Authors:
Dawid Plaskowski
1
;
Szymon Skwarek
1
;
Dominika Grajewska
1
;
Maciej Niemir
1
and
Agnieszka Ławrynowicz
2
Affiliations:
1
Łukasiewicz - Poznań Institute of Technology, Poznań, Poland
;
2
Poznań University of Technology, Poznań, Poland
Keyword(s):
Language Models, Information Extraction, Opinion Mining.
Abstract:
To address the challenge of extracting opinions from semi-structured webpages such as blog posts and product rankings, encoder-decoder transformer models are employed. We enhance the models’ performance by generating synthetic data using large language models like GPT3.5 and GPT-4, diversified through prompts featuring various text styles, personas and product characteristics.
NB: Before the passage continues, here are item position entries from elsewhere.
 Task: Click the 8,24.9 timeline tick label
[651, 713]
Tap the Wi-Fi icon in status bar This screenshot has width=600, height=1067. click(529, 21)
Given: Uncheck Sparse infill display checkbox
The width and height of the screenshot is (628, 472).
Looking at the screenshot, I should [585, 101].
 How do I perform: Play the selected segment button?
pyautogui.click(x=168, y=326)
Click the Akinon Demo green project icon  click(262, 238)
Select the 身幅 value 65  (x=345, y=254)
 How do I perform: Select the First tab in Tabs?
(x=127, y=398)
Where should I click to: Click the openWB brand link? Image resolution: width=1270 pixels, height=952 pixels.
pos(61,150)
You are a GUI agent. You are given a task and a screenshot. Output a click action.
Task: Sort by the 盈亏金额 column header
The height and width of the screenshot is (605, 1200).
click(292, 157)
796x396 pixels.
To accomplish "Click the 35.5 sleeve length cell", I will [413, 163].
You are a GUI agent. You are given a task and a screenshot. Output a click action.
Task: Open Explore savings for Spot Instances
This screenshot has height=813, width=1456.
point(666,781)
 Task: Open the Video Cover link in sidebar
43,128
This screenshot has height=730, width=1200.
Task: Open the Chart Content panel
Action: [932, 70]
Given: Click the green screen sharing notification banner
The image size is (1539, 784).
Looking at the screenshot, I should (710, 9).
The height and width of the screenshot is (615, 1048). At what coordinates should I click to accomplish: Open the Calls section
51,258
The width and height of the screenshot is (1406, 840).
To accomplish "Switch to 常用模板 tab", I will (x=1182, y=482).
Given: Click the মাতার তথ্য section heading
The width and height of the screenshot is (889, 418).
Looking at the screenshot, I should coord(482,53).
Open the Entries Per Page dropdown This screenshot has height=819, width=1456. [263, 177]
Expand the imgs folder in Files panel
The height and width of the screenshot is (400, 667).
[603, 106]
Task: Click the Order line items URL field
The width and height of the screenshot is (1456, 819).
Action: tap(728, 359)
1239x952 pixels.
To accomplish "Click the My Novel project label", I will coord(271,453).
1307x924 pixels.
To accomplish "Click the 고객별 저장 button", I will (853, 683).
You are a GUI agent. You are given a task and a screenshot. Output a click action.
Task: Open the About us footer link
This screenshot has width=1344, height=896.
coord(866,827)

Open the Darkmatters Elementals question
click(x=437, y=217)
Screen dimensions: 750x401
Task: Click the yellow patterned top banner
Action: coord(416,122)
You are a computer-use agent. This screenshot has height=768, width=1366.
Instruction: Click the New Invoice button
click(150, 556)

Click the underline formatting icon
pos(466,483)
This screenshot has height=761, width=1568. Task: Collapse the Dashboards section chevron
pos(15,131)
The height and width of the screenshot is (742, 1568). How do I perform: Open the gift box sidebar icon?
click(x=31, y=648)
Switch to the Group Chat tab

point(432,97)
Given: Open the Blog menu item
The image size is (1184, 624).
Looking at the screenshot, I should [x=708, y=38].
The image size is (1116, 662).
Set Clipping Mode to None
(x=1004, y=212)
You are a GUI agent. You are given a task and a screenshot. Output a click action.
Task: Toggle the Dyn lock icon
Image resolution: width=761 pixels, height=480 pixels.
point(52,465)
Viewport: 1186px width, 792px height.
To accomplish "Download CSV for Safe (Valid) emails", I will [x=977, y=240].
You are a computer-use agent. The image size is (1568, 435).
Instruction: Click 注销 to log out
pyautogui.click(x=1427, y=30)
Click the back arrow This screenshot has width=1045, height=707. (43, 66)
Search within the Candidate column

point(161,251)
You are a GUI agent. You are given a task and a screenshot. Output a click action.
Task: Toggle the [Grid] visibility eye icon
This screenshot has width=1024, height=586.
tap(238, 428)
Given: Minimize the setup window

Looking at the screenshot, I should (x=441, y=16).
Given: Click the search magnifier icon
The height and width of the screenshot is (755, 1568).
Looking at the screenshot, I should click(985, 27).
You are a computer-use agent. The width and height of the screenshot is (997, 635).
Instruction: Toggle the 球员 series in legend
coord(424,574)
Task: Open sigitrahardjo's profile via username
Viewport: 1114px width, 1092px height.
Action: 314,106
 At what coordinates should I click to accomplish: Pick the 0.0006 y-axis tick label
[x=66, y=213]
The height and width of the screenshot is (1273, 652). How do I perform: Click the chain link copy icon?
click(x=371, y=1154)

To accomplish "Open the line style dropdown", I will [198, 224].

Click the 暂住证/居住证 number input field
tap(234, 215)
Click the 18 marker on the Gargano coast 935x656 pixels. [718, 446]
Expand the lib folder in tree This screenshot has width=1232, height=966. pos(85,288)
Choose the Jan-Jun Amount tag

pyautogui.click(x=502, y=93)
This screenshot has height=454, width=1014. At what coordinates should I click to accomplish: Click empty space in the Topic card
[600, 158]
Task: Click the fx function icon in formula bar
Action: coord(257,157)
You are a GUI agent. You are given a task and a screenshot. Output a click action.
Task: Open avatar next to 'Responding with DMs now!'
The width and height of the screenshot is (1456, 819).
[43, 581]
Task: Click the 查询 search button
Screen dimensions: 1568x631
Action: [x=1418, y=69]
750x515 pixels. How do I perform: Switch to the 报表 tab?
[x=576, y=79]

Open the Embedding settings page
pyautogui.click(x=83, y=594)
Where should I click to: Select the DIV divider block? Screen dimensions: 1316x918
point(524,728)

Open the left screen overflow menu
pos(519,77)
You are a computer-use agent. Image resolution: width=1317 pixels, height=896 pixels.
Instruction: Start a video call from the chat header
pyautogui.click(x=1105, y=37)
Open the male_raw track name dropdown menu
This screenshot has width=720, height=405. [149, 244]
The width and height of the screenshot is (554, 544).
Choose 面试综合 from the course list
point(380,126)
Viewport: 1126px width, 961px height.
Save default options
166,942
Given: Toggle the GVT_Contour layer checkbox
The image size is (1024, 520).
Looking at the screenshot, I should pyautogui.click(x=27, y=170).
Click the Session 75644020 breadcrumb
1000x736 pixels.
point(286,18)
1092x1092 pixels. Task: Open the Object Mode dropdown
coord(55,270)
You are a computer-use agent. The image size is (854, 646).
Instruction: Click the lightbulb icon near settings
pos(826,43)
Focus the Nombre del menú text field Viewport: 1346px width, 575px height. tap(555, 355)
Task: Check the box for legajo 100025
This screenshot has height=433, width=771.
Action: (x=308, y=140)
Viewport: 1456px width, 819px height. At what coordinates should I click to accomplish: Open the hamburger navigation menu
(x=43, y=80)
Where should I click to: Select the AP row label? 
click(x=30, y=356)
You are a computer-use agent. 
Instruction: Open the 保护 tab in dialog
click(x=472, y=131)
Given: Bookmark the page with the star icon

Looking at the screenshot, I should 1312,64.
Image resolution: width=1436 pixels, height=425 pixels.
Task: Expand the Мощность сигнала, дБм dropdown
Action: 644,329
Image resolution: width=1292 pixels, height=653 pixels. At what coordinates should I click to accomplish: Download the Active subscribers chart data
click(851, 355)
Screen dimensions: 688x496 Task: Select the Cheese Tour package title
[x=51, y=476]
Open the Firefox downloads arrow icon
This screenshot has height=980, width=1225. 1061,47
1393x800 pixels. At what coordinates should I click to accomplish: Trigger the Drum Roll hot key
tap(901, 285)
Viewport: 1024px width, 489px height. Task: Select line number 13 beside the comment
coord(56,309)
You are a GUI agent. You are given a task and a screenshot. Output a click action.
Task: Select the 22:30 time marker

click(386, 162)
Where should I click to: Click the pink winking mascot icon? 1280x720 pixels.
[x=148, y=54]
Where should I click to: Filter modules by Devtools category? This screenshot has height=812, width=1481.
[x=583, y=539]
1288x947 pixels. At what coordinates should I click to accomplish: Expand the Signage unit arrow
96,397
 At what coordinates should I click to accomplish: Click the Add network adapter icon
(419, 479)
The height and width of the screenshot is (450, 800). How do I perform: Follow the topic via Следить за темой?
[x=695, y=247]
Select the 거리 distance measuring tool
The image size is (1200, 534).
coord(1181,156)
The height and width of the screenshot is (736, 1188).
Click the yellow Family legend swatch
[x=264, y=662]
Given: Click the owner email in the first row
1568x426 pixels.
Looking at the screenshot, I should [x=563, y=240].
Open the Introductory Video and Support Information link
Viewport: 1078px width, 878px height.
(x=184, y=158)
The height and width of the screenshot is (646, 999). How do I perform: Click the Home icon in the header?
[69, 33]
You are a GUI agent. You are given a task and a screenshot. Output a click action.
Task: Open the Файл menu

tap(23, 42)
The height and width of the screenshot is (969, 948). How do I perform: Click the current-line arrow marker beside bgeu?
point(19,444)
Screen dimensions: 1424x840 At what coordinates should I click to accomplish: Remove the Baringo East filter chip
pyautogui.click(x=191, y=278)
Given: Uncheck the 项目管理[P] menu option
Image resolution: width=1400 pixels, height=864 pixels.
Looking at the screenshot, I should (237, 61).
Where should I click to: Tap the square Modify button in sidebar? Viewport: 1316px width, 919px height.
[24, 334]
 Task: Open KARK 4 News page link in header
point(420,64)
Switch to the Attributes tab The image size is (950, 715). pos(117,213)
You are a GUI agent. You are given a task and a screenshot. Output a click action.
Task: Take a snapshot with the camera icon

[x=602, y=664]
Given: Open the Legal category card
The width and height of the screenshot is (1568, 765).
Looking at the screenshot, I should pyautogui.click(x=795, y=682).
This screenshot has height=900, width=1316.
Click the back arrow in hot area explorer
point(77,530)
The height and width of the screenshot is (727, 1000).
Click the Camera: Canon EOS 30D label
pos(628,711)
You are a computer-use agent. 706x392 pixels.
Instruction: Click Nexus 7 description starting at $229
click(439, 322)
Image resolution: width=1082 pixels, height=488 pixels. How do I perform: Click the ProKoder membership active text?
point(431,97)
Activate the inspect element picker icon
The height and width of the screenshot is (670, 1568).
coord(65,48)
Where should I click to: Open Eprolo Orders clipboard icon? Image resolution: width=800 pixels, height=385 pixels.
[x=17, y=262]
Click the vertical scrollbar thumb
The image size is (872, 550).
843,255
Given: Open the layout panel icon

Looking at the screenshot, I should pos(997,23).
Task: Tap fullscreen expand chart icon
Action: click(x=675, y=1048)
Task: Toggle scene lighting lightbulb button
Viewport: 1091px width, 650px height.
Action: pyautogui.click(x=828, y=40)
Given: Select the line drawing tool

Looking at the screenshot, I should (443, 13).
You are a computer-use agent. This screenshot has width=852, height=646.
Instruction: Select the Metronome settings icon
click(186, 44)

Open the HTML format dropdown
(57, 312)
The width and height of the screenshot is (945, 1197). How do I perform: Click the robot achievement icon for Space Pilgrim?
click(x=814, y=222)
Different fine-tuning strategies are experimented, training both with and without domain-adapted instructions, as well as, training on synthetic customer reviews, targeting tasks such as extracting product names, pros, cons, and opinion sentences. Our evaluation shows a significant improvement in the models’ performance in both product characteristic and opinion extraction tasks, validating the effectiveness of using synthetic data for fine-tuning and signals the potential of pretrained language models to automate web scraping techniques from diverse web sources.